При подходе к «Волшебному ковру» я увидел спешащего со стопкой нот под мышкой Холмана. Великолепно, подумал я. Великолепно.
Результат получился и вправду великолепный.
Уже при появлении хора Холман, обычно импровизировавший, пока прихожане рассаживались, тихую прелюдию, начал проявлять признаки беспокойства. В самой середке его мягких, словно блуждающих напевов что-то вдруг громко пукнуло – да так, что у мальчиков «Скул-Хауса», сидевших в двух первых рядах прямо перед строем принципалов, сдуло назад волосы, и все они уставились на Холмана взглядами самыми гневными. Он явно занервничал. Прикрывая лица ладонями, мы смотрели на него сквозь пальцы и видели, что он уже теряет веру в свои излюбленные предварительные установки. Однако для того, чтобы хоть как-то переменить их, времени у него не было: капеллан, служки, хор и свеченосцы уже стояли по местам, пришло время службы и шествия по храму. Холман поднял обе руки вверх, согнул – чуть слышно треснули костяшки – пальцы и…
«Пииииииииииии…»
Волнующий гимн Генделя «Тебе Бога хвалим», чьи раскатистые звуки поднимают верующих на ноги, вылился в писк застенчивой мышки, словно бы доносившийся из-за стенной панели.
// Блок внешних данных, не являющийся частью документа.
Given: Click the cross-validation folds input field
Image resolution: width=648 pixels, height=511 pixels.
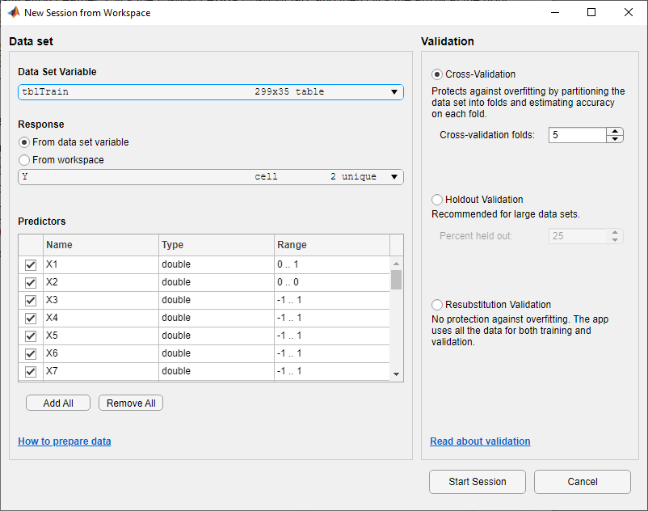Looking at the screenshot, I should (x=578, y=134).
Один из директоров, замыкавший процессию, бросил быстрый взгляд на органную галерею, и лицо Холмана, отражение коего все мы могли видеть в зеркале, заалело. Пальцы одной его руки метались по рукояткам регистров, отчаянно дергая за них, другая рука импровизировала аккомпанемент, сколько-нибудь пристойного результата не достигая, ноги топотали по педалям, порождая лишь визгливые короткие нотки, напоминавшие жалостное сопение впервые попавшей в неумелые руки губной гармошки.